Do your gardening but DON'T dig says B&Q as it's bad for environment
Do your gardening but DON’T dig says B&Q as the chain warns it is bad for the environment and unnecessary hard work
- B&Q said method of digging to prepare flower beds should be a thing of the past
Digging your garden is bad for the environment and unnecessary hard work, according to B&Q.
In what may seem surprising advice for a chain which sells a lot of garden spades, it says the method should become a thing of the past.
Tim Clapp, head of product range at Kingfisher, the parent company of B&Q and Screwfix, said when he learned horticulture, back-breaking ‘double digging’ was taught as the way to prepare flower and vegetable beds.
Instead of doing this to aerate soil and suppress weeds, ‘no-dig’ gardening simply involves spreading compost on the surface once or twice a year and letting worms, bacteria and soil fungi mix it in with the earth.
The movement has been inspired by British gardener Charles Dowding, who has written books since the 1980s urging gardeners to stop digging and instead let the soil regenerate naturally.
Digging your garden is bad for the environment and unnecessary hard work, according to B&Q. In what may seem surprising advice for a chain which sells a lot of garden spades, it says the method should become a thing of the past (file image)
B&Q, which has more than 300 stores across Britain and Ireland, said it wanted to ‘bring no-dig gardening to the masses’.
Speaking at an event at the chain’s test nursery in Fareham, Hampshire, Mr Clapp said: ‘[Digging] is the old way of doing things.
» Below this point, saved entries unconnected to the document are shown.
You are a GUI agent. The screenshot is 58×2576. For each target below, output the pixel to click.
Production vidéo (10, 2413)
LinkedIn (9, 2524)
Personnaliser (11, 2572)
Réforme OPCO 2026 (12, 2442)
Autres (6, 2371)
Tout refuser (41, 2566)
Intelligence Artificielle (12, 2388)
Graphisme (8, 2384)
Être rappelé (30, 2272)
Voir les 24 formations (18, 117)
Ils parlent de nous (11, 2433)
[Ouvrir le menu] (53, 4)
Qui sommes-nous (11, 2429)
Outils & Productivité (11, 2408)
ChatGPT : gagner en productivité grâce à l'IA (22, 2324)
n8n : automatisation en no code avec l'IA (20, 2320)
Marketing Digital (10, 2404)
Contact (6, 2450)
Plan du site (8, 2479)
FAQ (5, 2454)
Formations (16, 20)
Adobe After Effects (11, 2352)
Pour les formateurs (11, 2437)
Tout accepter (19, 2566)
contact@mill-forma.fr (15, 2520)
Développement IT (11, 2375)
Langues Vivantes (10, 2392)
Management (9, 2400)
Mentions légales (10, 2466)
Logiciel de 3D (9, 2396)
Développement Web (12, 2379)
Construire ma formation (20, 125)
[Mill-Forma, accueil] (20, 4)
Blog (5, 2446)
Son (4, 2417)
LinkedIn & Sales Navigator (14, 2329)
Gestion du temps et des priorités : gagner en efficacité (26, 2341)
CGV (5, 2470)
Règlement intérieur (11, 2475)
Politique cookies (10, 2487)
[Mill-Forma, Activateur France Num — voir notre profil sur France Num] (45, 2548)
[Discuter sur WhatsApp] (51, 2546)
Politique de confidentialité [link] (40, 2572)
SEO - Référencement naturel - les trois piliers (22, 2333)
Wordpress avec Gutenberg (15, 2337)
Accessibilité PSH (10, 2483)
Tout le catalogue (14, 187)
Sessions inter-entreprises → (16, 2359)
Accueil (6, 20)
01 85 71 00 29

What today we’re here to say actually, that is quite hard work.
‘And there is, we believe, an alternative way to doing that and for that we have to thank of Charles Dowding and his methods.’
Digging damages bacteria and fungi in the soil, Mr Clapp said, as well as causing carbon buried in the soil to form the greenhouse gas carbon dioxide when exposed to air.
‘Carbon is like the glue within the soil. And the higher the carbon is, the better it is. But of course by digging it, we’re exposing that carbon to oxygen within there, and that turns into CO2.’
Mr Clapp added: ‘With the no-dig system, you can actually start to put the carbon back into the soil and it’s a really nice thing that we can do.’